Bernad, al frente de este sindicato de funcionarios públicos, no es ajeno a procedimientos de alto perfil, habiendo impulsado anteriormente la causa contra David Sánchez, hermano del presidente del Gobierno. En el contexto valenciano, Manos Limpias ha intentado personarse como acusación popular en el procedimiento judicial relacionado con la DANA, mostrando su interés en esclarecer las posibles negligencias o malas gestiones que pudieron agravar la situación. Este paso legal busca abrir una vía para que la justicia determine si hubo responsabilidades concretas más allá de la fuerza de la naturaleza.

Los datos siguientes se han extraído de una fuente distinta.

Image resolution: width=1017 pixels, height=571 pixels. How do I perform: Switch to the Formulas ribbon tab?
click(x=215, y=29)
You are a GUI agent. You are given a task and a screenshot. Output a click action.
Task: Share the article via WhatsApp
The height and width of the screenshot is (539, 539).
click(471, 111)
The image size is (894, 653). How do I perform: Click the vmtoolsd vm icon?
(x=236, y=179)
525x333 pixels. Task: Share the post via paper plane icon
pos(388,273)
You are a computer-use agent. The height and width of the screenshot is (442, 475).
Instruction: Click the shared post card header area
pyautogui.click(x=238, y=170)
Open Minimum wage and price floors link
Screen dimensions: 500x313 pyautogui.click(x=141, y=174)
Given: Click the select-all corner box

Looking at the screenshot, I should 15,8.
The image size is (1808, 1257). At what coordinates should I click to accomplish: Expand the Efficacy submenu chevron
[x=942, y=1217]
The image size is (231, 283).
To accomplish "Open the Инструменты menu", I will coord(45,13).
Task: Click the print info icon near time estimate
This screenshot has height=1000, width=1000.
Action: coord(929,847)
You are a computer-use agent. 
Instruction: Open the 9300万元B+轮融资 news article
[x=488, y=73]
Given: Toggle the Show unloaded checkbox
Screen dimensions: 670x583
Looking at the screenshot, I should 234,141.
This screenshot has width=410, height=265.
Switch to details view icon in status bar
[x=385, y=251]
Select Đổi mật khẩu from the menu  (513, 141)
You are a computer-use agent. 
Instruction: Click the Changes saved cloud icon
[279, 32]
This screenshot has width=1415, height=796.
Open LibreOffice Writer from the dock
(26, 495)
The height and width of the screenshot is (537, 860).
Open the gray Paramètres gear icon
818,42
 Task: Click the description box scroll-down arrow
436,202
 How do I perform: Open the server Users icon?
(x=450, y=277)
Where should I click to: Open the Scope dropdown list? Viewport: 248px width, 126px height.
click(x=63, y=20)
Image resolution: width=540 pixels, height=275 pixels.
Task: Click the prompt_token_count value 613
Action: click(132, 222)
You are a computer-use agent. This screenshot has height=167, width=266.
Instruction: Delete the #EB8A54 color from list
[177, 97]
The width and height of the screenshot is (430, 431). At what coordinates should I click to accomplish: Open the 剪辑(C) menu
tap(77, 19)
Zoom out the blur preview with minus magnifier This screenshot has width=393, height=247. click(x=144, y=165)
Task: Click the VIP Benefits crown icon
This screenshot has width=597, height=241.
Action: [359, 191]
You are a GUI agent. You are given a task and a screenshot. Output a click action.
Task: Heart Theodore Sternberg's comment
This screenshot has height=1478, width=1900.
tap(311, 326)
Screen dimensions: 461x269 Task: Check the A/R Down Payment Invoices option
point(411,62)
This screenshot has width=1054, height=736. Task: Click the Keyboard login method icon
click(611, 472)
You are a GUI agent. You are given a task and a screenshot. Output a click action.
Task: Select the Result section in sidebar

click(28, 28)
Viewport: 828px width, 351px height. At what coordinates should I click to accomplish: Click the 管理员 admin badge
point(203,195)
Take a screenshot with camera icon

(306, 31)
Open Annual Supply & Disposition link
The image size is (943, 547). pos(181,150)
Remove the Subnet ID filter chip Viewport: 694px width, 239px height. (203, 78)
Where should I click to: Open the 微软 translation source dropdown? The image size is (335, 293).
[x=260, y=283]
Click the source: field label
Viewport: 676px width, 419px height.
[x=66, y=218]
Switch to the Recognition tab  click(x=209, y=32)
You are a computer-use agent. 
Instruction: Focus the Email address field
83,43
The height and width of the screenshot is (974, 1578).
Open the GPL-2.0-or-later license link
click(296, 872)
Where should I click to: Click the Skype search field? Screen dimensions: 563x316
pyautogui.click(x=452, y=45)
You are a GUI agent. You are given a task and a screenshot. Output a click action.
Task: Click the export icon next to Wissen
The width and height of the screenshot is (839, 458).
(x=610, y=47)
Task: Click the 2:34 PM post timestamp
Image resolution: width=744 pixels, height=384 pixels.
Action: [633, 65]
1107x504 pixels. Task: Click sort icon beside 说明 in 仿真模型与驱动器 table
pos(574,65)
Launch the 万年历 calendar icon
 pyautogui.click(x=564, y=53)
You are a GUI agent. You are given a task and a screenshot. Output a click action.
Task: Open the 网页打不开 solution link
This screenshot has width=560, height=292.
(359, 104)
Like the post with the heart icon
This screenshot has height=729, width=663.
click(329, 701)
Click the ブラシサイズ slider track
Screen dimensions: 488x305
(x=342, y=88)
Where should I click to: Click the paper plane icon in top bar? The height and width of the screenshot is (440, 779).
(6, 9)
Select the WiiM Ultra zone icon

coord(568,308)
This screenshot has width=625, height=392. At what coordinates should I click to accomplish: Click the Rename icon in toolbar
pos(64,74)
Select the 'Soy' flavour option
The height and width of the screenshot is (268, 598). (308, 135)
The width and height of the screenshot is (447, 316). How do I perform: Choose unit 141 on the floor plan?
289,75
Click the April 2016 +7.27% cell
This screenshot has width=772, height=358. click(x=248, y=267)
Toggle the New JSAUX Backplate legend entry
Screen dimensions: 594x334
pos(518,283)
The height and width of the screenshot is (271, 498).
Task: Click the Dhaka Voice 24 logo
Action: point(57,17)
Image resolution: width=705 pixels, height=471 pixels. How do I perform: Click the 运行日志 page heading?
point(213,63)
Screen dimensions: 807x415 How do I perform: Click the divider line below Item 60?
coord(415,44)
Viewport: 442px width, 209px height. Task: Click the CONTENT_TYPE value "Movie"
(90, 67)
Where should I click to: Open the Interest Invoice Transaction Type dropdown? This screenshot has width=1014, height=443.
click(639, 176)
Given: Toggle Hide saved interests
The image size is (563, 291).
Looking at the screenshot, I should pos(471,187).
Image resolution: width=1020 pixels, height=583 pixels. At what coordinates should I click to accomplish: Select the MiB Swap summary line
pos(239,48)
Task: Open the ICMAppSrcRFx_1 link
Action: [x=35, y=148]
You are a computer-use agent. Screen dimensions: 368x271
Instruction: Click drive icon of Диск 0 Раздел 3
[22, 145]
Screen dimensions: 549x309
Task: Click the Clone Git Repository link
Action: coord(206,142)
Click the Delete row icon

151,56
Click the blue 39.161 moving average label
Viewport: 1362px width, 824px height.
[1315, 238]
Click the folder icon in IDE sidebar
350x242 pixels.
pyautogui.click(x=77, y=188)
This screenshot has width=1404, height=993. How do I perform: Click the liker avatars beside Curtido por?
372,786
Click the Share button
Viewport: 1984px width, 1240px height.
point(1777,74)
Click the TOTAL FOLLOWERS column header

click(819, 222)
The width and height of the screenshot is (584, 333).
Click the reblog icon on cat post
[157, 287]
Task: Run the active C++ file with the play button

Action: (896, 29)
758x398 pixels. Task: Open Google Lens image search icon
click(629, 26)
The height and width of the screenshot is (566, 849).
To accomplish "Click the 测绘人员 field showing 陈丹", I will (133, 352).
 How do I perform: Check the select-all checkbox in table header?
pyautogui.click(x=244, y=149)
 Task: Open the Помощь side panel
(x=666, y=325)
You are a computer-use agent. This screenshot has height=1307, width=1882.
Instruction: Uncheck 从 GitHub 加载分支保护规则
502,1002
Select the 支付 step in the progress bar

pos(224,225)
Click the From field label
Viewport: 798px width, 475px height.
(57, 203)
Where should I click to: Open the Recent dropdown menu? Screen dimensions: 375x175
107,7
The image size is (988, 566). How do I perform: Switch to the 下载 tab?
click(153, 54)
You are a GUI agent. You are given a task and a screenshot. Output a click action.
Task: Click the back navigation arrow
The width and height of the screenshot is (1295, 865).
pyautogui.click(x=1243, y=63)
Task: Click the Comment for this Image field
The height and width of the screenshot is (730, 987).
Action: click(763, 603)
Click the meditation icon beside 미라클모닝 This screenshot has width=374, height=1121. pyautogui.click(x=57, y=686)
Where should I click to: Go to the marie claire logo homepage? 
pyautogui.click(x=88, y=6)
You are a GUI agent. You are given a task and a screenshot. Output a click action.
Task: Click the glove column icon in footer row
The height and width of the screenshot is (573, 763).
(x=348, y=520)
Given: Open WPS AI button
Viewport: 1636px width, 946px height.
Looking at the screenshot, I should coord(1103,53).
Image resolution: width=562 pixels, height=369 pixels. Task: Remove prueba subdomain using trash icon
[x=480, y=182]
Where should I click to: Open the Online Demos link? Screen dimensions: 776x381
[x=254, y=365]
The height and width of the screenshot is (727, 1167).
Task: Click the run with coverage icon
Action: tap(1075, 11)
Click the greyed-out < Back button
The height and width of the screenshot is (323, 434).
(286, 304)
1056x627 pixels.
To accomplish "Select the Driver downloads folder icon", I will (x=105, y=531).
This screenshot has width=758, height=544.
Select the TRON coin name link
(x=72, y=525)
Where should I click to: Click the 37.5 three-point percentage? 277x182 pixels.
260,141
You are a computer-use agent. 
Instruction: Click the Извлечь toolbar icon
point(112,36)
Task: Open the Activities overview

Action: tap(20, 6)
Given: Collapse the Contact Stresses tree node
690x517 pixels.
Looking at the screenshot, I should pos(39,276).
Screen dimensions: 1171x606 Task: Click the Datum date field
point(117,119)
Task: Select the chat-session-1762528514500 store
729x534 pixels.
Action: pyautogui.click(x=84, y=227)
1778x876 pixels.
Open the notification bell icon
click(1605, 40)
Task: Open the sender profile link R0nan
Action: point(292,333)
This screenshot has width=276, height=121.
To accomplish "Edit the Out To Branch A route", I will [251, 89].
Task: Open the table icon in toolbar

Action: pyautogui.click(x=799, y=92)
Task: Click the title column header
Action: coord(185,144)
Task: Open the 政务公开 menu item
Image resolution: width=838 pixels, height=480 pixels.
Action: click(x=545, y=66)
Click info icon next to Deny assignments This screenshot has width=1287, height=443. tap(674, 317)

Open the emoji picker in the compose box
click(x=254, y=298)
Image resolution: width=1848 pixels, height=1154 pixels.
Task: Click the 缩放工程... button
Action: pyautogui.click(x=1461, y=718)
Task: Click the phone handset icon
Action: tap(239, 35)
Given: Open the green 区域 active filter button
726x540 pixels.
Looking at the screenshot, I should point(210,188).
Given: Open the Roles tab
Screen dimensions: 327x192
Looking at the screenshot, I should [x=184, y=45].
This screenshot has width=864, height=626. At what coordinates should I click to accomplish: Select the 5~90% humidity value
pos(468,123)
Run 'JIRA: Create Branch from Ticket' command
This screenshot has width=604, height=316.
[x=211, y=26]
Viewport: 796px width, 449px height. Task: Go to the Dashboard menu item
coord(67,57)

El papel de Manos Limpias en la investigación
El sindicato Manos Limpias se ha caracterizado por su estrategia de personarse en causas judiciales de interés público, actuando como acusación popular. Su intervención en el caso de la DANA Valencia refleja una voluntad de escrutinio sobre la actuación de las administraciones y figuras públicas ante eventos de gran impacto. La designación directa de Miguel Polo como «máximo responsable» por parte de Bernad introduce una nueva perspectiva que, de ser aceptada por los tribunales, podría reorientar la investigación sobre las causas y consecuencias del temporal que azotó la región.
Implicaciones de la acusación de Miguel Bernad
La acusación de Miguel Bernad contra Miguel Polo, al desvincularla de otros nombres políticos, sugiere que Manos Limpias podría estar apuntando a un nivel de responsabilidad técnico o de gestión específico, más allá de la cúpula política. Esta diferenciación es clave, ya que podría desplazar el debate desde la política general hacia decisiones operativas o de planificación concretas.
La intención del sindicato de personarse como acusación popular subraya su determinación de llevar este asunto ante los tribunales, buscando una rendición de cuentas que satisfaga a los afectados y a la opinión pública valenciana. Es fundamental que este tipo de investigaciones se realicen con rigor para evitar que tragedias como la DANA se repitan sin que se asuman las responsabilidades pertinentes.